**Data supplied:**
--------------------------------
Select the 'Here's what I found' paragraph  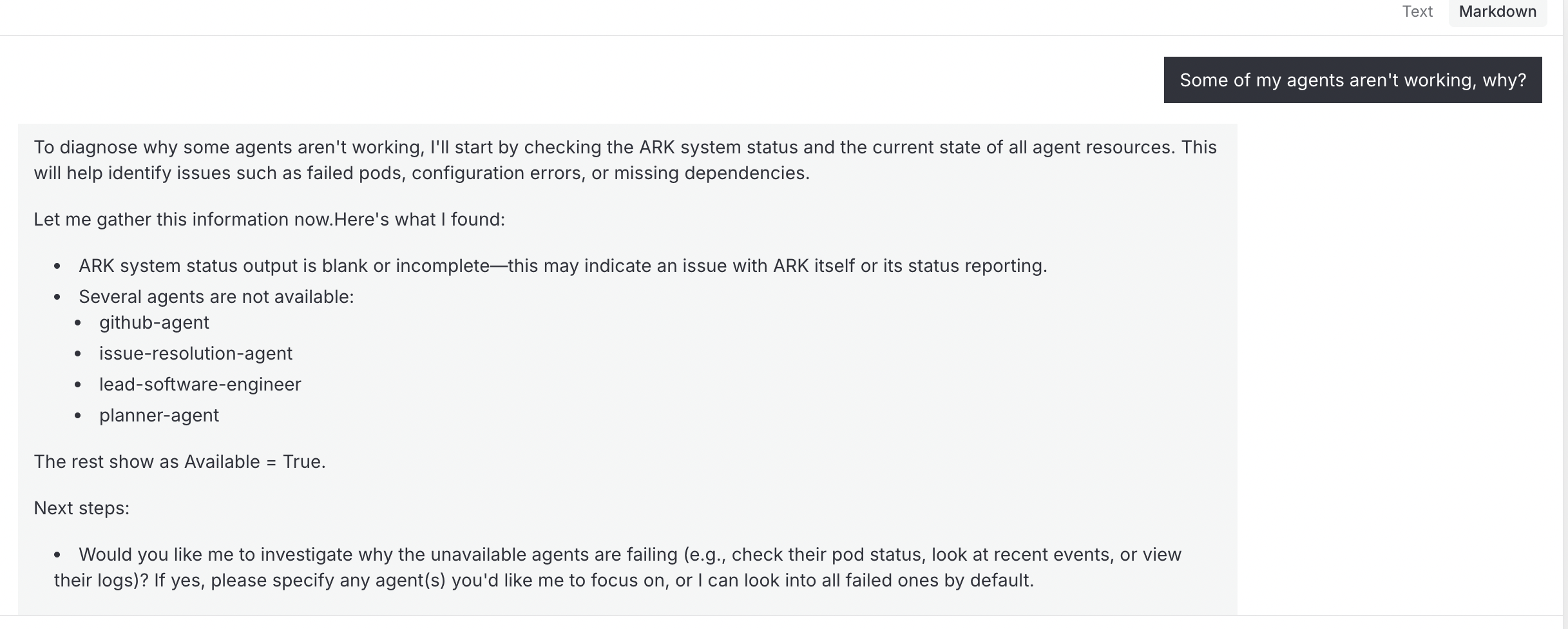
--------------------------------
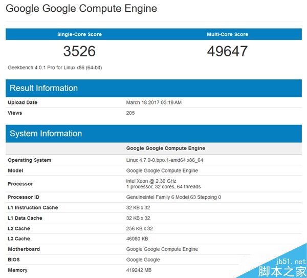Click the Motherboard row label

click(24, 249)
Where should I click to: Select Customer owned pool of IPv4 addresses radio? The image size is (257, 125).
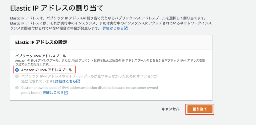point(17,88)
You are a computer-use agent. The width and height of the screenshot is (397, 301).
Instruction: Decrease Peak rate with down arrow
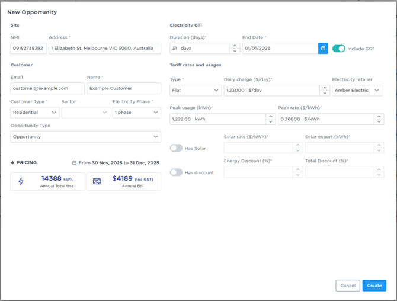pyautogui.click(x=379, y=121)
--------------------------------
**Exercise aim:**
Copy the part of the listing that opens with the line containing "Click the Motherboard row label" and closes with the line containing "pyautogui.click(x=379, y=121)", both of those lines included, reproducing every line exactly. Leave the pictures out of your answer.

**Result of this exercise:**
Click the Motherboard row label

click(24, 249)
Where should I click to: Select Customer owned pool of IPv4 addresses radio? The image size is (257, 125).
point(17,88)
You are a computer-use agent. The width and height of the screenshot is (397, 301).
Instruction: Decrease Peak rate with down arrow
pyautogui.click(x=379, y=121)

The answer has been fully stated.